それにあの写真って2009年に対して2007年、つまり過去の写真だから、本当の現代でどうなってるかなんて判んないし、それって平成22年の十円玉の謎の続きじゃないの?なんかいろいろこのドラマの設定としてはハマりすぎてるー、続き見たいー。
でもって龍馬が介抱されてた漁師村はホントに江戸の漁師小屋?(笑)いやそうなんだろうけど、浦島太郎ってそのまんまじゃねー?(苦笑)まあそんなとこで引っかけもないだろうけど‥‥っていうか、だってそもそも二人で落ちた時の怪我って、現代で運ばれてきた時の怪我にはほど遠かったよな。
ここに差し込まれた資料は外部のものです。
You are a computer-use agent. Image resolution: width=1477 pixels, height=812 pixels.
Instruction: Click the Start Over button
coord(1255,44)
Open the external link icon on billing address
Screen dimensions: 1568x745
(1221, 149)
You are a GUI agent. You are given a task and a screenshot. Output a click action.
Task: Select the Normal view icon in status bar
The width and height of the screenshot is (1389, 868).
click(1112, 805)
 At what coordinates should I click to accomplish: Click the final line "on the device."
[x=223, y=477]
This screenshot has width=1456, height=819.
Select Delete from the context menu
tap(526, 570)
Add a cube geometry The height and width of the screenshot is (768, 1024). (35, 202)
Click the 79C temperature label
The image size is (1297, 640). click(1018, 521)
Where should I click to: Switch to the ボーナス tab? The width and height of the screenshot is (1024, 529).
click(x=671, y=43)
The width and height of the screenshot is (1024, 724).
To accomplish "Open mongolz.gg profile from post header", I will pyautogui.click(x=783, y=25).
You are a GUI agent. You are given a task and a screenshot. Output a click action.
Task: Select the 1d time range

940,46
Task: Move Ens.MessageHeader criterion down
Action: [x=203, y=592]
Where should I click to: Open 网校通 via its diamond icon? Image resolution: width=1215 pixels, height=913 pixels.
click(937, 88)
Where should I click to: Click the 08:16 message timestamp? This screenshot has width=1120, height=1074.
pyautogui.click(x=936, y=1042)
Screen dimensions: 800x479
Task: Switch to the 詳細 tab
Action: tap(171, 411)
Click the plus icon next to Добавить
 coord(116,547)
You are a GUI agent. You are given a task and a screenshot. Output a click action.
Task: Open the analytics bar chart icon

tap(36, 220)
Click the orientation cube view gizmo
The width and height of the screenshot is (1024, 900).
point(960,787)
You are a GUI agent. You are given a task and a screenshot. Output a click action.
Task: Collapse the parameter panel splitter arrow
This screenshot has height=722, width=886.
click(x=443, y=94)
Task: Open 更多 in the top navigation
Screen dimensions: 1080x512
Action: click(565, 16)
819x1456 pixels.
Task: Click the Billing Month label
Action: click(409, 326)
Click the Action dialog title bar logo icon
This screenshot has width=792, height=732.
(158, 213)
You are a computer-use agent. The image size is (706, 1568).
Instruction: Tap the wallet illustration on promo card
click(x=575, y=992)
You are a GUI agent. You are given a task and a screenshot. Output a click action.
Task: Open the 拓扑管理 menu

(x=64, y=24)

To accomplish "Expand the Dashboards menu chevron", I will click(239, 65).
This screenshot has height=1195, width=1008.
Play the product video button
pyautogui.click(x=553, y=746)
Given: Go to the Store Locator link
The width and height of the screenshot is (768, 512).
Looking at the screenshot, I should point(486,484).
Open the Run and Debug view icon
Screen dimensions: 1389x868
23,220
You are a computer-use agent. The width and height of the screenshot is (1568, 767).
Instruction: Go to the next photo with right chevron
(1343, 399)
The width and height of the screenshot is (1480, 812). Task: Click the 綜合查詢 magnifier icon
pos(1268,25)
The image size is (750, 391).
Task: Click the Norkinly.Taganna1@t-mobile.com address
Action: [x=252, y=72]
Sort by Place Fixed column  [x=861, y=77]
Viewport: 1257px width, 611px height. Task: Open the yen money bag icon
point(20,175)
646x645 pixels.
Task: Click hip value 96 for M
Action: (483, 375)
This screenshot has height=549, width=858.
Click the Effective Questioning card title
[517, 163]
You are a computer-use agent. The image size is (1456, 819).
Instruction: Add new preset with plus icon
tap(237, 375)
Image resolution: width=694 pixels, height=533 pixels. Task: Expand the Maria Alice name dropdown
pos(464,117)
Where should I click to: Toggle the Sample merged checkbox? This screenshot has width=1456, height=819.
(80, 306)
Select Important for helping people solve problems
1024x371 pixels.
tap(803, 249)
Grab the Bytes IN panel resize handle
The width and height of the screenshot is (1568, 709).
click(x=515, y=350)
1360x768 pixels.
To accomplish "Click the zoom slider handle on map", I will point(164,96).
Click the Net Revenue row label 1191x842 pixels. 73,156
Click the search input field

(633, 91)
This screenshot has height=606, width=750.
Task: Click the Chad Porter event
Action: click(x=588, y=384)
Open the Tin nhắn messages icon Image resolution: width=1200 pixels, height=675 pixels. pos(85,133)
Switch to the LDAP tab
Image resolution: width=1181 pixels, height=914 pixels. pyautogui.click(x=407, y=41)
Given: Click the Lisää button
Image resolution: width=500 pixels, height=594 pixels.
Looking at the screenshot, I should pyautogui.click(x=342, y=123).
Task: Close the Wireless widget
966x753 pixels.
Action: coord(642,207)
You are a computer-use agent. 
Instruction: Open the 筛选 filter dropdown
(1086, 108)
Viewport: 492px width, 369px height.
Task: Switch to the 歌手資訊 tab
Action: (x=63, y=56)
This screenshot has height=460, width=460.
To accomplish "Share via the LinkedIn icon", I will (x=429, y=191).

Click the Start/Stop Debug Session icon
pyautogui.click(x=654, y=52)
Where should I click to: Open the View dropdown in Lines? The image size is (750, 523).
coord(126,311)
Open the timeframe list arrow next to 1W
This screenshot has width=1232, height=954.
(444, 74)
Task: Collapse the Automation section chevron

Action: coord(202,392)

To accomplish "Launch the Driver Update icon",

むしろあれは本当の坂本龍馬が死ぬ近江屋事件の時で、血だらけで階段落ちでタイムスリップ、「坂本龍馬最後の七日間」な気がするような(笑)違うかなー?w
映画があるかどうかはともかく、ドラマとしてはちゃんと完結しつつ、映画にも引けるようにはなってるよね。あればあったで楽しみですが。
 
そういやこのドラマ見てると、俳優さんの言うセリフが台本に書かれたものであるってことがなんか想像出来ないんだよなーと思えるほど、キャラが生きてたように思うよ。
本当に面白かったし久々に入れ込んだドラマだったー。